- **Provided records**:
--------------------

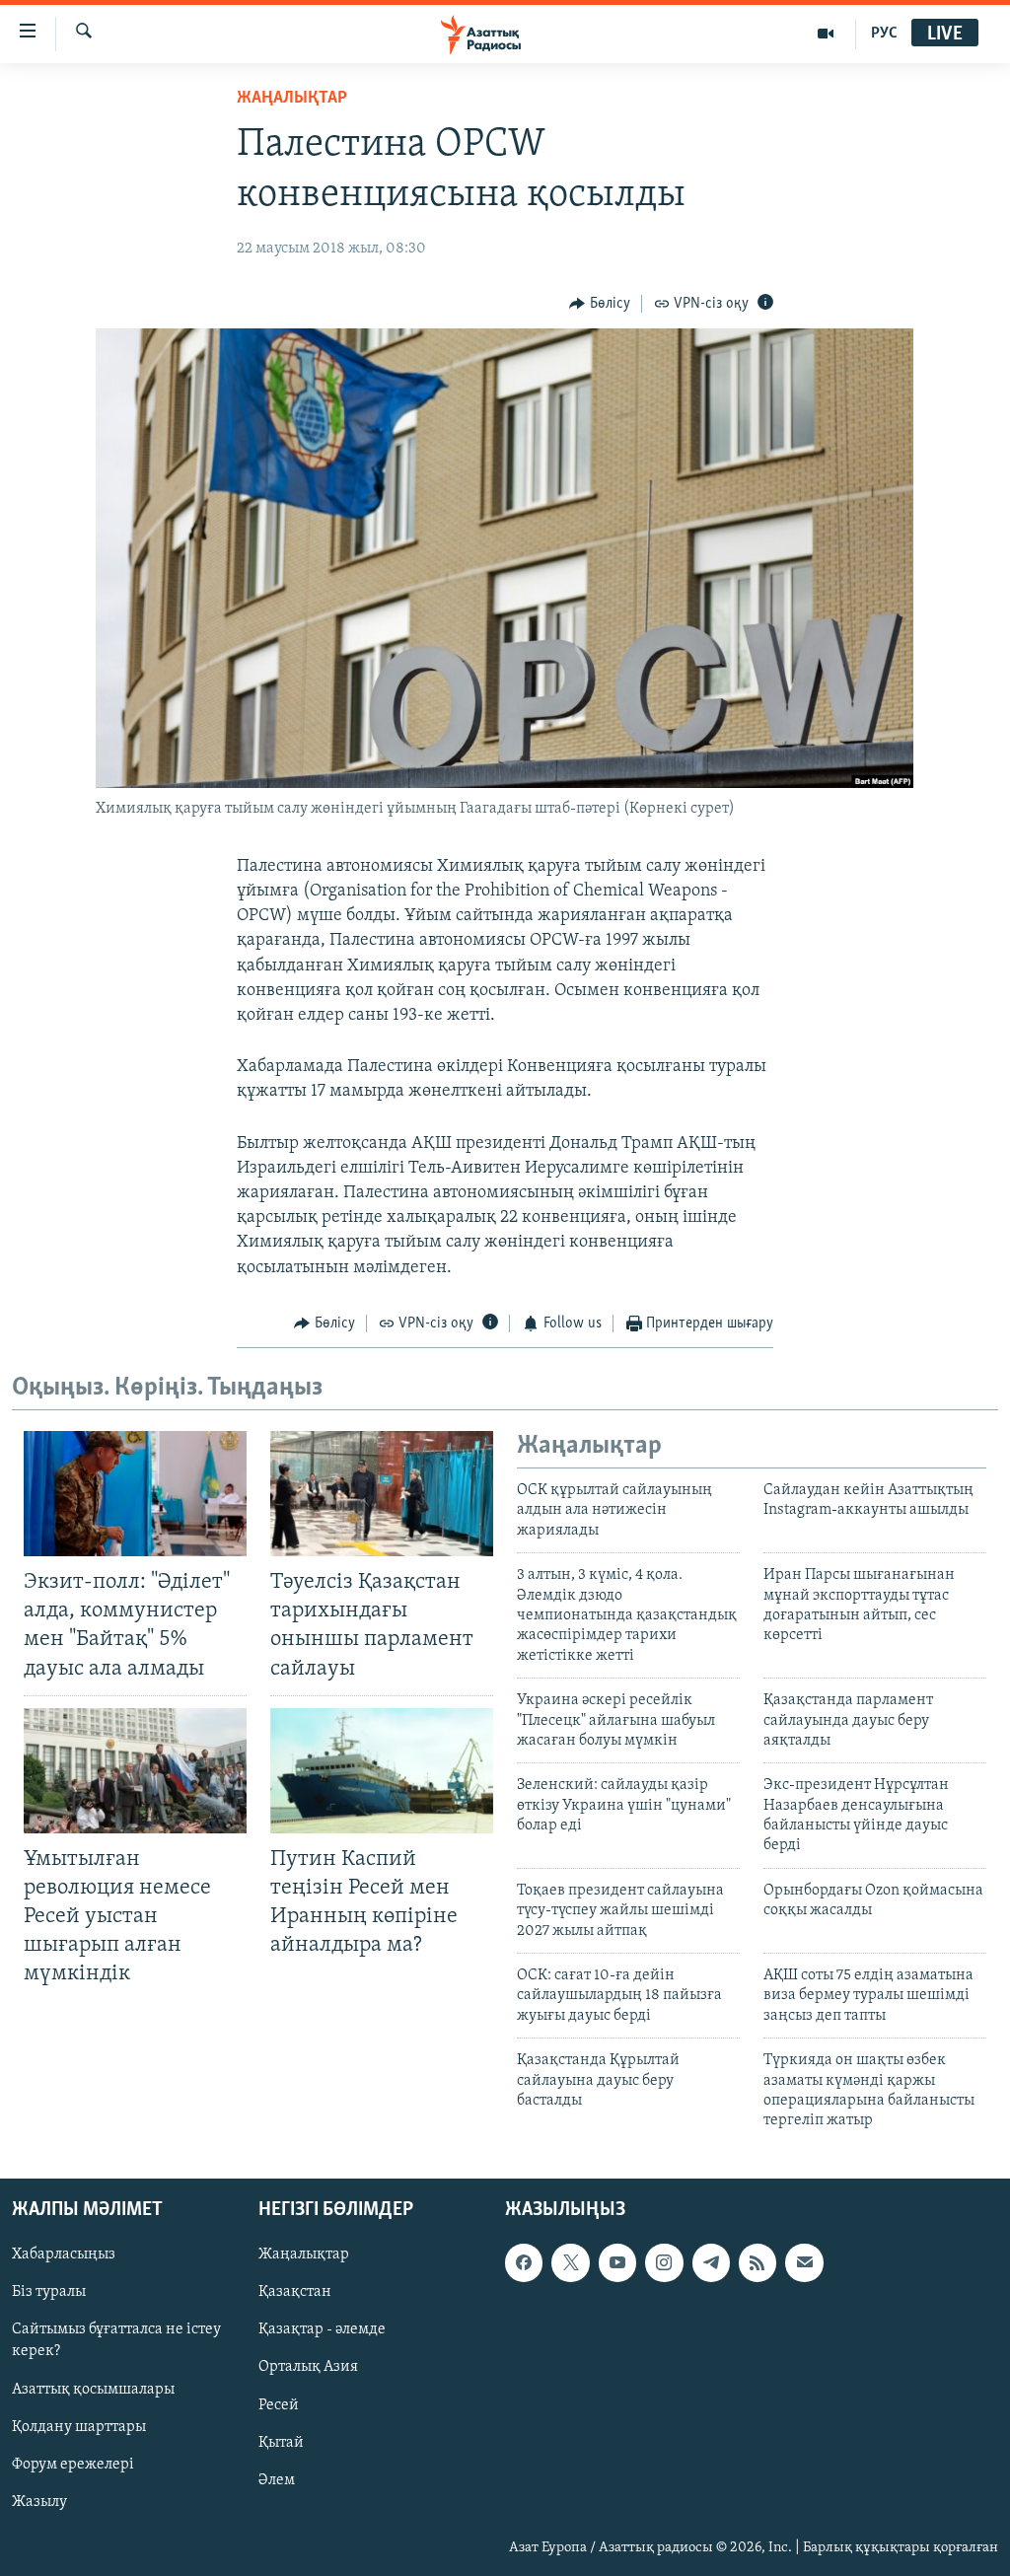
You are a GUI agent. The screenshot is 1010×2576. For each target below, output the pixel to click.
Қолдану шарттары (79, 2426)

--------------------

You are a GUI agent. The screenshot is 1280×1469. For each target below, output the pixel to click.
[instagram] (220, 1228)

--------------------

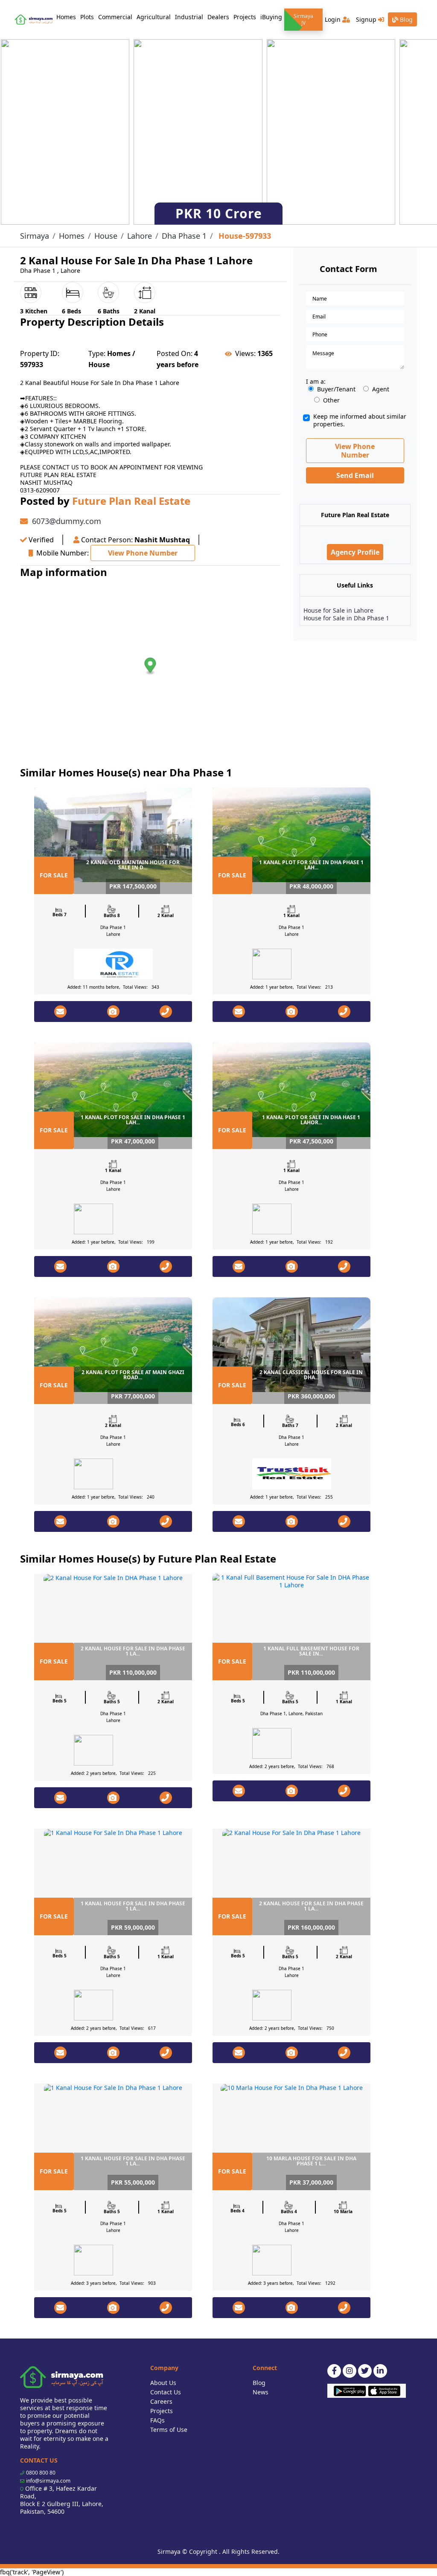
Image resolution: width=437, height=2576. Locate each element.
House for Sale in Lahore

--------------------

- **What is being asked**:
Copy each line of the entries that includes the word "agent".

- **Reply**:
You are a GUI agent. The screenshot is 1010×2576. For each target below, output the pixel to click.
You are a GUI agent. The screenshot is 1280×1469. For each target below, output the pixel to click.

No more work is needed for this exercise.